JamesPlumb destruttura gli spazi di un magazzino per ricavarne la sede di PSLab, specializzata in soluzioni luce site-specific in bilico tra arte e design. Un atelier dove piante in vaso e viti frondose scendono dal soffitto e incorniciano ambienti comunicanti
Il punto di partenza era un’ex conceria all’interno di un edificio tardo vittoriano a Bermondsey, nel sud-est di Londra. Lo studio inglese JamesPlumb ne ha destrutturato gli spazi per ricavarne la sede britannica di PSLab, azienda di Beirut specializzata in soluzioni site-specific per l’illuminazione in bilico tra arte e design.

Muri di mattoni a vista, colonne in acciaio e una serie di fosse sommerse: questo è ciò che si è conservato del vecchio magazzino, patrimonio industriale ridotto al suo guscio originale per essere trasformato in un ufficio-showroom difficilmente riconoscibile come tale perché disegnato mettendo al centro i concetti di ospitalità e multifunzionalità.

Una volta varcato l’ingresso, l’impressione è di ritrovarsi in una casa-atelier dove ogni angolo sprigiona un’atmosfera quasi domestica aprendosi a un utilizzo fluido e personale: qui piante in vaso e viti frondose che scendono dal soffitto incorniciano ambienti comunicanti.

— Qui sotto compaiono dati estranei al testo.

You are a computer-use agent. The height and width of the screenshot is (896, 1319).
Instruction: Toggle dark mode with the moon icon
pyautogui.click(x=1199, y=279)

“Volevamo dare vita a uno spazio dove esplorare luci e ombre, una tela bianca pensata per proiettare, esaminare, toccare e sentire”, ha spiegato Hannah Plumb, a capo di JamesPlumb dal 2004 con il socio James Russel.
Obiettivo conseguito, da un lato, progettando cavalletti e tralicci su misura che consentono al team di PSLab di mostrare teatralmente lo spettro di possibilità ed effetti ottici garantito dalle loro lampade e attrezzature.

Dall’altro, riempiendo di cemento le fosse – un tempo usate per tingere le pelli degli animali – per ottenere piedistalli e volumi di varie misure da sfruttare come zone di lavoro informali e versatili, quindi pronte a cambiare destinazione d’uso in ogni momento.
Se dal punto di vista architettonico l’ispirazione è arrivata dalle strutture monolitiche descritte nel libro “Bunker Archaeology” del filosofo e urbanista francese Paul Virilio, sotto un profilo più concettuale ci si è affidati all’idea che, lungi dall’essere vincolata a una funzione particolare, ogni superficie dovesse essere libera di essere trattata secondo necessità.

Ecco, allora, il pavimento che diviene panchina, i plinti che si tramutano in tavoli, i gradini in sedute modello auditorium, il tutto in uno spazio completo di corner cucina, sala da pranzo e cortile.
Un progetto dal “brutalismo silenzioso”, reso invitante anche mettendo intenzionalmente in luce imperfezioni e disallineamenti del cemento, materiale principe dell’open space che perde così in durezza e densità per farsi più morbido alla vista.

A questo effetto contribuiscono la presenza di inserti in legno e la luce naturale proveniente da grandi finestre con riquadri geometrici all’inglese.